Moncton déclare l’état d’urgence climatique

À l’unanimité, les conseillers de Moncton ont approuvé, lundi, la signature de la Déclaration citoyenne universelle d’urgence climatique.

Moncton emboîte ainsi le pas à Vancouver, à Halifax, à Hamilton, à Kingston et à plusieurs centaines d’autres municipalités au pays qui ont rejoint le mouvement au cours des dernières semaines.

Au Nouveau-Brunswick, la Ville d’Edmundston a été la première à ratifier ce texte, au mois de février.

La Déclaration citoyenne universelle d’urgence climatique, rédigée et promue par un groupe de militants environnementalistes, réclame la réduction immédiate des émissions de gaz à effet de serre et une transition vers une société carboneutre.

Elle détaille les conséquences qu’aurait l’inaction sur la santé publique, la performance économique ou encore la sécurité.

«Nous, citoyennes et citoyens, déclarons que seules la reconnaissance de l’état d’urgence climatique et la mise en place de plans de transition d’urgence peuvent contrer un effondrement économique, une crise de santé publique, une pénurie alimentaire mondiale, un anéantissement de la biodiversité et des crises de sécurité nationales et internationales d’ampleur sans précédent.»

Agir pour le climat

Signer une telle déclaration ne doit pas rester qu’une mesure symbolique, insiste le conseiller Boudreau, à l’origine de cette initiative.

Plusieurs municipalités ont adopté un décret non contraignant qui n’oblige en rien la ville à agir. Moncton, en revanche, se donne pour objectif de réduire drastiquement ses émissions de gaz à effet de serre pour atteindre une empreinte carbone nette nulle avant 2050.

La résolution donne également un an au personnel municipal pour proposer une série de «nouvelles interventions» et «relever les ambitions ou accélérer les délais des interventions existantes».

En ratifiant ce texte, le conseil municipal invite aussi le gouvernement fédéral et la province à appuyer la ville dans ses efforts consacrés à l’urgence médiatique.

Les principes portés par cette déclaration devront être pris en compte lors des futures prises de décision, insiste Pierre Boudreau.
«Le statu quo est inacceptable, tout comme une déclaration qui ne serait pas suivie d’action serait insignifiante.
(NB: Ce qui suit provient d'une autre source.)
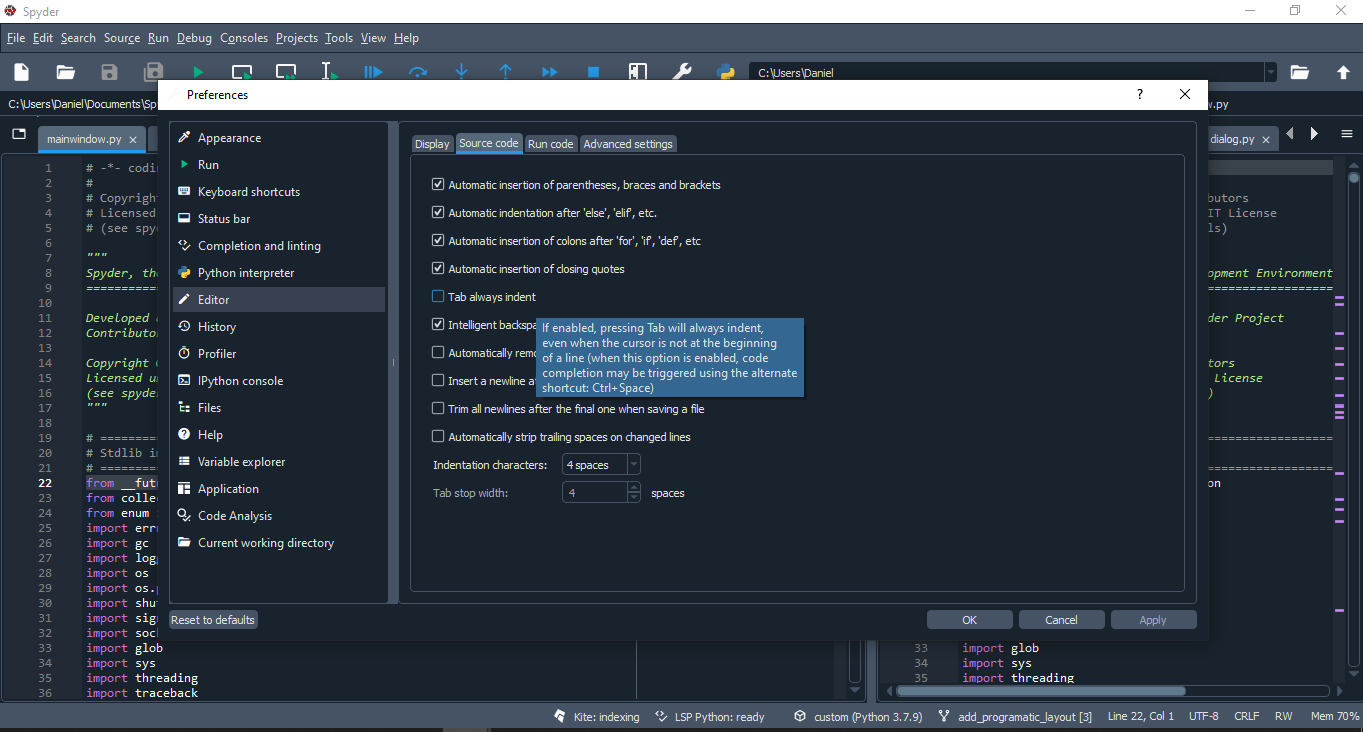This screenshot has height=732, width=1363.
Task: Click the 'Reset to defaults' button
Action: click(213, 619)
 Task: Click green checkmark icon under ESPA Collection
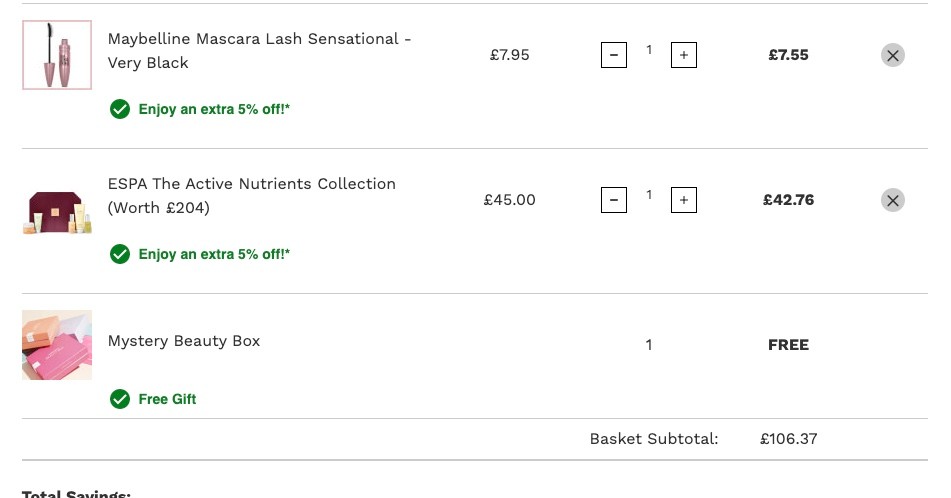(120, 254)

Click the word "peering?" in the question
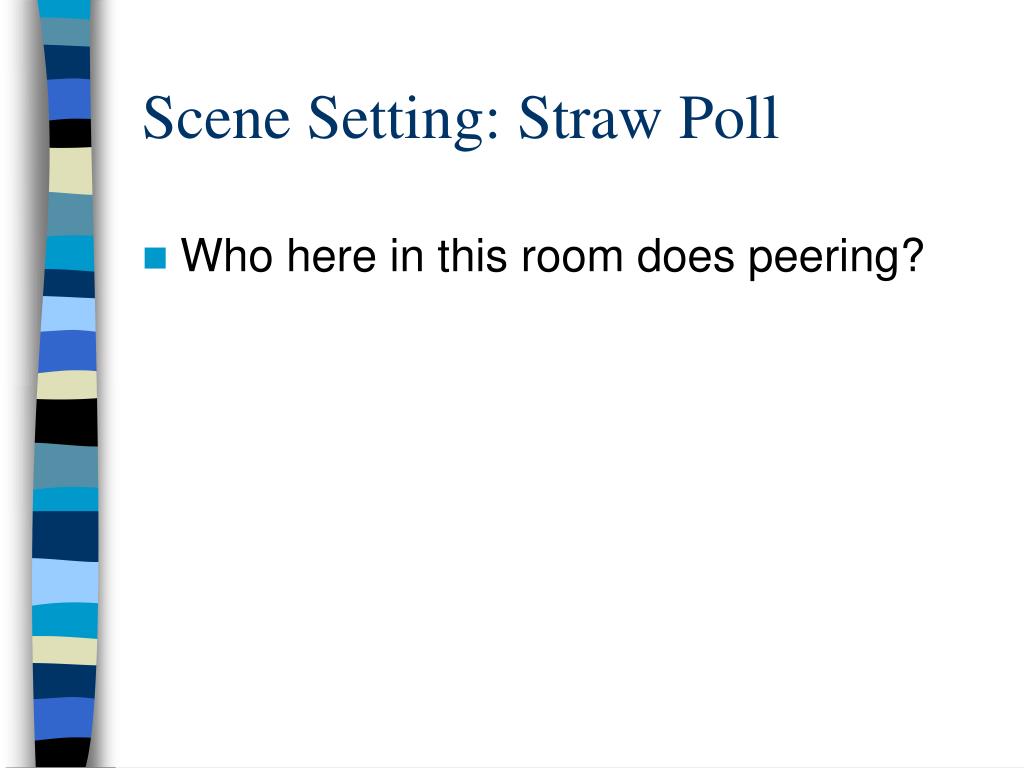point(836,259)
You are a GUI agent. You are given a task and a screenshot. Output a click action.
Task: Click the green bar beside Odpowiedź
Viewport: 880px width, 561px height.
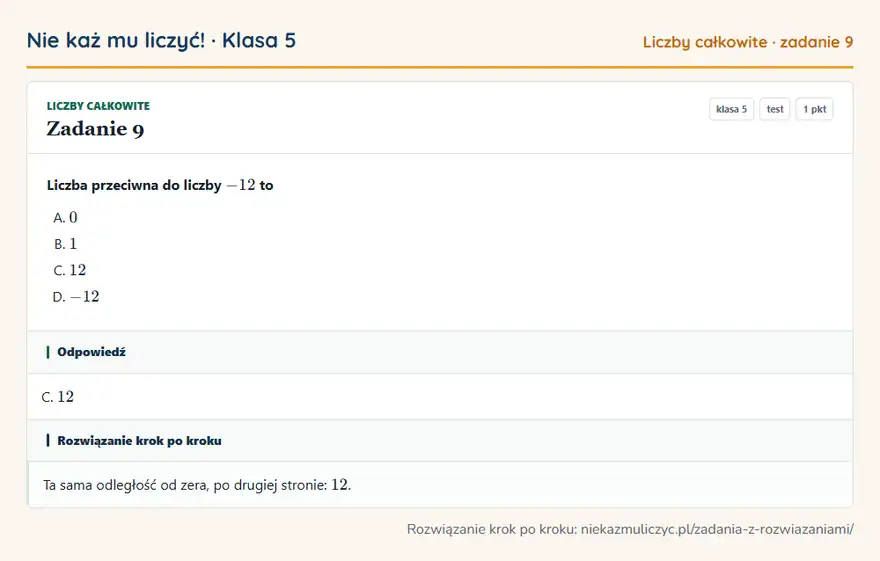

Une telle décision n’est pas facile mais elle est nécessaire. Agir pour le climat n’a rien de radical, c’est le travail le plus responsable que nous pouvons engager. Il est crucial d’agir dès maintenant.»

Selon lui, les municipalités doivent être à l’avant-garde de la lutte contre les changements climatiques.

«Les solutions doivent venir d’en bas, souligne-t-il. Les municipalités sont très conscientes des défis et des opportunités en matière d’environnement, et sont bien placées pour résoudre les problèmes.»

Plusieurs citoyens ont assisté à la réunion pour encourager les élus à prendre des engagements forts en matière de lutte contre les changements climatiques. Lise Éthier était du groupe.

«Nous n’avons pas 50 ans, a-t-elle lancé. Il faut que des choses se passent dans les 10 prochaines années et la municipalité doit embarquer dans le mouvement. On est mieux d’avancer maintenant plutôt que d’être forcés de le faire en catastrophe!»

La résolution a finalement été approuvée par l’ensemble des conseillers, sous les applaudissements du public.